The installation-in-progress of “The Evidence Room,” the exhibit that was set to open on April 17.
The installation-in-progress of “The Evidence Room,” the exhibit that was set to open on April 17. (Photo by Claire Pingel)

Galperin added that, as a Jewish museum, NMAJH has had to devote resources to security that other similarly sized museums don’t have to worry about, a significant operating cost.

NMAJH was left with “no choice” but to furlough employees, according to Darivoff.

Furloughing and even eliminating staff has become a common choice for museums during quarantine, according to Adrienne Horn, president of the San Francisco-based Museum Management Consultants.

“The majority of museums, big or small, are not doing well,” she said.
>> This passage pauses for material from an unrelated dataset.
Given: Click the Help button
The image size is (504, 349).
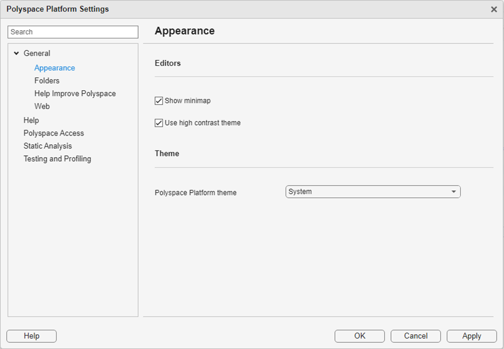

Those that are tied to governmental entities or universities have been able to weather the storm a bit better than their private counterparts, according to Horn, but even giants like the Metropolitan Museum of Art are struggling.

Though the building itself is closed, staff has been and will continue to produce online content and educational resources, according to Galperin and Darivoff.

The museum had dedicated significant resources to celebrating Jewish American Heritage Month this May, a federally recognized designation signed into law partially through the efforts of former Jewish Pennsylvania Sen. Arlen Specter. The in-person events were going to be “quite robust,” in Galperin’s words, with the museum taking a leading role in the national celebration. His hope is that NMAJH’s online content relating to JAHM will underline the same basic messages about Jewish communal resilience during uncertain times.

Charitable contributions are still being sought, and Galperin was happy to report that donations have continued to come in at an impressive clip from all over the country.

As the museum staff hunkers down for quarantine, awaiting the day when the doors can open again, Darivoff is hopeful that the vision that led to the bankruptcy filing — one that looked ahead to a nimbler, debt-free NMAJH — is still realistic.

“I don’t think we stopped that vision at all,” he said.

“There are a lot of unknowns at the moment,” Galperin said, “and we are making plans on to figure out how to come out of this.”